By: Jennifer Stranges, Unity Health Toronto
The number of Ontario’s family physicians who stopped working doubled during the first six months of the COVID-19 pandemic compared to previous years – accounting for more than 170,000 patients losing access to a primary care provider – according to a new study.
The research, led by Unity Health Toronto and ICES and published in Annals of Family Medicine, showed nearly three per cent of Ontario’s practicing family physicians stopped working during the first six months of the pandemic.
The study comes as the healthcare system in Ontario grapples with unprecedented pressures, including staffing shortages and a surge of patients seeking emergency care.

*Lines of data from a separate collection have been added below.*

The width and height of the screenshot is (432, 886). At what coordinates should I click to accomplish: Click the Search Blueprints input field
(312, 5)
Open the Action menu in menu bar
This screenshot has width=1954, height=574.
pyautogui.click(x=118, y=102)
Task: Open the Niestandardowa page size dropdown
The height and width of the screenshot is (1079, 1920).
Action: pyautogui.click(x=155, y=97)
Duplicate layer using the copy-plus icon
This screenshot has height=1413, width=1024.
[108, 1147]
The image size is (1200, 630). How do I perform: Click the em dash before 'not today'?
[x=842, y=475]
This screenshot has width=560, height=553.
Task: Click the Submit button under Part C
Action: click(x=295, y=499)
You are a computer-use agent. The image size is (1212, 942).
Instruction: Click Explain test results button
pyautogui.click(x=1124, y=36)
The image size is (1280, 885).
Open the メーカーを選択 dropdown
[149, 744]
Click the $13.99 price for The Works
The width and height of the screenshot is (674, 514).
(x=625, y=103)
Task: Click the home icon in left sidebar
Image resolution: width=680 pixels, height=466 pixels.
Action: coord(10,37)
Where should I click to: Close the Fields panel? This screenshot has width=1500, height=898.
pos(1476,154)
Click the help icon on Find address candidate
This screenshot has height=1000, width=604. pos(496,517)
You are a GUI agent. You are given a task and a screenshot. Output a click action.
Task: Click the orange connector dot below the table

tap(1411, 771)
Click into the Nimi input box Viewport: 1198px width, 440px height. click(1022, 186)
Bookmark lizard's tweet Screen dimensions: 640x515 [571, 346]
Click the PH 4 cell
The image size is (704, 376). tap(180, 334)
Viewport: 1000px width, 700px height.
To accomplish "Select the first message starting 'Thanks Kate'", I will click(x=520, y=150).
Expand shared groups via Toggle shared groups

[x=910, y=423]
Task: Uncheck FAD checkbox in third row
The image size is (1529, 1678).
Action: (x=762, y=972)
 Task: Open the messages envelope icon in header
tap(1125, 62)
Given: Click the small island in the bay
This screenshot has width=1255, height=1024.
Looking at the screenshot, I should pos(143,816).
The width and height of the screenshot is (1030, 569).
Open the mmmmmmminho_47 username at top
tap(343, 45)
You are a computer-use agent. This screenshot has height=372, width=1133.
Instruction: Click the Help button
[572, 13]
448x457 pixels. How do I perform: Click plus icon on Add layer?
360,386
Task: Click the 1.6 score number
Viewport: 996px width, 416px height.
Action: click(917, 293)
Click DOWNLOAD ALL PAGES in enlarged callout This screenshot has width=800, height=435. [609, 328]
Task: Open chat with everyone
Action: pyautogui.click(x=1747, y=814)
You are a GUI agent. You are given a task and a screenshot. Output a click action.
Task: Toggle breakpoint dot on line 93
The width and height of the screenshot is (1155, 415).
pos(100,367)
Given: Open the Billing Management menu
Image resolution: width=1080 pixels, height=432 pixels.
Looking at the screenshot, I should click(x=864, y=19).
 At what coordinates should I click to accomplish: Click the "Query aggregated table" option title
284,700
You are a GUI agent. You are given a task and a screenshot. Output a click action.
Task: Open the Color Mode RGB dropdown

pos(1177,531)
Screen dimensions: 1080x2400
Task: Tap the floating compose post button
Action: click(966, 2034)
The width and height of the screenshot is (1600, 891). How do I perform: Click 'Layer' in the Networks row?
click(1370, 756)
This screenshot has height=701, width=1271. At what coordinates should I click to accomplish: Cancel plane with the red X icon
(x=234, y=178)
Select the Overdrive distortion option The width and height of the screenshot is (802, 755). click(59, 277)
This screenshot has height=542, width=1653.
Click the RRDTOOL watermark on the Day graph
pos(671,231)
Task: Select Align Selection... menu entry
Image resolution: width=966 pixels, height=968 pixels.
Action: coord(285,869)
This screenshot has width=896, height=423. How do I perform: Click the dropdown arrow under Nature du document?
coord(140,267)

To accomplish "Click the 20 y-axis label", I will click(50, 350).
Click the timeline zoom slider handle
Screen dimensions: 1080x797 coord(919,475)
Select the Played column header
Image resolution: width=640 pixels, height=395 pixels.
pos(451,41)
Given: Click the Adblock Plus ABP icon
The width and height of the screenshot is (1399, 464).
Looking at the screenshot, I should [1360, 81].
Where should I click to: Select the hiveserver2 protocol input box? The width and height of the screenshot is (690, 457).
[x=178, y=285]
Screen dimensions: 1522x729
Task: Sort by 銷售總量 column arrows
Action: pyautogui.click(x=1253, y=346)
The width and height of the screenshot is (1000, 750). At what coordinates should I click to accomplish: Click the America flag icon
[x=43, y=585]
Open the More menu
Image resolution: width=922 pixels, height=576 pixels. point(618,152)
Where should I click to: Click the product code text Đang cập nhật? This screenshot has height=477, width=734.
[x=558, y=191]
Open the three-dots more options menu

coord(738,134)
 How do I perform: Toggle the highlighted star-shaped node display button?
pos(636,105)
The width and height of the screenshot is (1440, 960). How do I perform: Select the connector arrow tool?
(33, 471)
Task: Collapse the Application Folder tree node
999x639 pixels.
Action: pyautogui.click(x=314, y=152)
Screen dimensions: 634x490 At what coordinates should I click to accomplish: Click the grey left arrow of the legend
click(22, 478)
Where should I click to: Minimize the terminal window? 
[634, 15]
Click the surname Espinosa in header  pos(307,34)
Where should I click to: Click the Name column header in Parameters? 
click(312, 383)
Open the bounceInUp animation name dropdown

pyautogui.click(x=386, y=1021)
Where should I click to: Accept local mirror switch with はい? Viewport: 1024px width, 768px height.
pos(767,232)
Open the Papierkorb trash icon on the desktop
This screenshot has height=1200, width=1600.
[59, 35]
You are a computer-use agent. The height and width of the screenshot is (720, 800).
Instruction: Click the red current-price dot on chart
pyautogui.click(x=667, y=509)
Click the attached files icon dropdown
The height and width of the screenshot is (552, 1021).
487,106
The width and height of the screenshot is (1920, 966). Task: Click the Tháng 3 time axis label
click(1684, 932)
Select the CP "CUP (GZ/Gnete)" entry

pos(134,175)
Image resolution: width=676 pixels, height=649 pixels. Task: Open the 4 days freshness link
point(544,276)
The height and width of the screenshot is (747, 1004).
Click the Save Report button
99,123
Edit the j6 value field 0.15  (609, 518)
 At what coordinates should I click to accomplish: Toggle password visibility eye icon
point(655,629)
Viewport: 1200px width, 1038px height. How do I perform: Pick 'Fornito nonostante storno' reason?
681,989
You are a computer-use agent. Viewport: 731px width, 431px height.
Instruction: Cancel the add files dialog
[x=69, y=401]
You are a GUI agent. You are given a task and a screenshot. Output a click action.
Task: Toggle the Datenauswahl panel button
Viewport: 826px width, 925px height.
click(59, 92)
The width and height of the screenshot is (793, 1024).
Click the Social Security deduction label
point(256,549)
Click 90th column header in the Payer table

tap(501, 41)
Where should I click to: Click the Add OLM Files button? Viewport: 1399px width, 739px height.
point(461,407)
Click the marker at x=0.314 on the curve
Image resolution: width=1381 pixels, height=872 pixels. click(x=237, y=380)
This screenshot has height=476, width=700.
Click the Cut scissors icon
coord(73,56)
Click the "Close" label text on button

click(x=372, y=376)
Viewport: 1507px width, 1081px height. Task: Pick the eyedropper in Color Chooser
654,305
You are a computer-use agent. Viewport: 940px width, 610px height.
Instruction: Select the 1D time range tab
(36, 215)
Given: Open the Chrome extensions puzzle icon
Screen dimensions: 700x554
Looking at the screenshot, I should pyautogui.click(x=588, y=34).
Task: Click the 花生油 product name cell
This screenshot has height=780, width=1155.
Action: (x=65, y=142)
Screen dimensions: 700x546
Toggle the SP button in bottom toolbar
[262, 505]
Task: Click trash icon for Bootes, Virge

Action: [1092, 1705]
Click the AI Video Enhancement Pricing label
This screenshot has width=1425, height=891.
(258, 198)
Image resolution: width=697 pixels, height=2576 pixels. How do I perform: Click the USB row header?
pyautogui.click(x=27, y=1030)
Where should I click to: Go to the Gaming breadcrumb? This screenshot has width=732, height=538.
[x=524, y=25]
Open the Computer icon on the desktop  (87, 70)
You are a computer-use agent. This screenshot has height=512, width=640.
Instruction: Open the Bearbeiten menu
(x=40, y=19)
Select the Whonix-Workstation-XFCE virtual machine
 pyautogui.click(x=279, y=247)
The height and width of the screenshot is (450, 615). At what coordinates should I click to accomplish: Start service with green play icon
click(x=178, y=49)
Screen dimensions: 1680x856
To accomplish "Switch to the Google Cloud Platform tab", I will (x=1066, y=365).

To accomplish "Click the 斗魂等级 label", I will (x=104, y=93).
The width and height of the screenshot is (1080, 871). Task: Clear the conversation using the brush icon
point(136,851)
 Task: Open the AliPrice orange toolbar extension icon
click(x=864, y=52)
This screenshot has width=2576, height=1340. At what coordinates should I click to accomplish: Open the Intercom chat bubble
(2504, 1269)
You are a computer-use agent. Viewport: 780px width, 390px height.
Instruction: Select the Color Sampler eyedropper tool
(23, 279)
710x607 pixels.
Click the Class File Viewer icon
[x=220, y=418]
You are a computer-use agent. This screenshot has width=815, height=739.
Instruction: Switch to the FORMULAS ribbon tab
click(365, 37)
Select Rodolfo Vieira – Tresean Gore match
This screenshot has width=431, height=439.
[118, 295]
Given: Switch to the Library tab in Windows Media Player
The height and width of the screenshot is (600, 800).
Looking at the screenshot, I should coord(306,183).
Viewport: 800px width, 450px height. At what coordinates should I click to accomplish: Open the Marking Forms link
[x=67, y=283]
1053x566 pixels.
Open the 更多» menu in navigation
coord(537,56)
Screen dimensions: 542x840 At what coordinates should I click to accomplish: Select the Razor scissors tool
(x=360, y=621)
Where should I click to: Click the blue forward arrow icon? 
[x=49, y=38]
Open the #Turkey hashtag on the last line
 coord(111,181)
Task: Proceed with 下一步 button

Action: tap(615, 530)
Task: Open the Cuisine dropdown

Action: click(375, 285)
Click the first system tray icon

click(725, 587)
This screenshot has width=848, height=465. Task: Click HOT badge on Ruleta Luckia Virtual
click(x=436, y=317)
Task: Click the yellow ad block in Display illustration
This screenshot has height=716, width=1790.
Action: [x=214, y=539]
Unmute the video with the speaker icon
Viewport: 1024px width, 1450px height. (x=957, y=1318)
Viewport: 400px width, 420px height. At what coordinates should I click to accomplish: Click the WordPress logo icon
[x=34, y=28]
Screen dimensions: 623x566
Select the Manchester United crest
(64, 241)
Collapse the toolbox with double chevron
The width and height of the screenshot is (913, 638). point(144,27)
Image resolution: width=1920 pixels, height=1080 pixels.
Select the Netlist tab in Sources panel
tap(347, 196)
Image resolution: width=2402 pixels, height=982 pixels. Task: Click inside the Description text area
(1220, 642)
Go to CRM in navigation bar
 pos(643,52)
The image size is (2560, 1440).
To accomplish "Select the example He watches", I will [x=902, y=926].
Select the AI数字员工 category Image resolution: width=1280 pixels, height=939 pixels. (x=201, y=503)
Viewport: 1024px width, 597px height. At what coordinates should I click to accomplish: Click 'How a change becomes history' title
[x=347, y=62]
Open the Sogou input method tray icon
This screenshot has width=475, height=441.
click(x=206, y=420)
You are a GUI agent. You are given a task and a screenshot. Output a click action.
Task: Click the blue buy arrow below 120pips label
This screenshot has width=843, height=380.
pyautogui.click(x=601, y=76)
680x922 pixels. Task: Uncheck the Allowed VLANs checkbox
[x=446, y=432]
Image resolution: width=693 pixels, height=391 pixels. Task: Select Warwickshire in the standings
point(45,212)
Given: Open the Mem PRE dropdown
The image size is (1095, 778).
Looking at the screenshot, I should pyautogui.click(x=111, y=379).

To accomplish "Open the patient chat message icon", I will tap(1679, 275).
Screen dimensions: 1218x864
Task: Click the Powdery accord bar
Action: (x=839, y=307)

“Nearly 1.8 million Ontarians don’t have a regular family physician. Our findings suggest things are only going to get worse, which is really concerning because family medicine is the front door to our health system,” said Dr. Tara Kiran, lead author of the study and a family physician at St. Michael’s Hospital of Unity Health Toronto.
“The family doctor shortage is difficult for people personally, but also impacts other parts of the system. For example, when people don’t have a family doctor, they are more likely to head to the emergency room,” said Dr. Kiran, who is also a scientist at the MAP Centre for Urban Health Solutions at St. Michael’s Hospital and an adjunct scientist at ICES.
Researchers used data from ICES, a non-profit research institute, to calculate the ratio of total visits between March 11, 2020 and September 29, 2020 to total visits in the same period in 2019. The analysis included each family physician who had at least 50 billing days in 2019 and counted virtual appointments as well.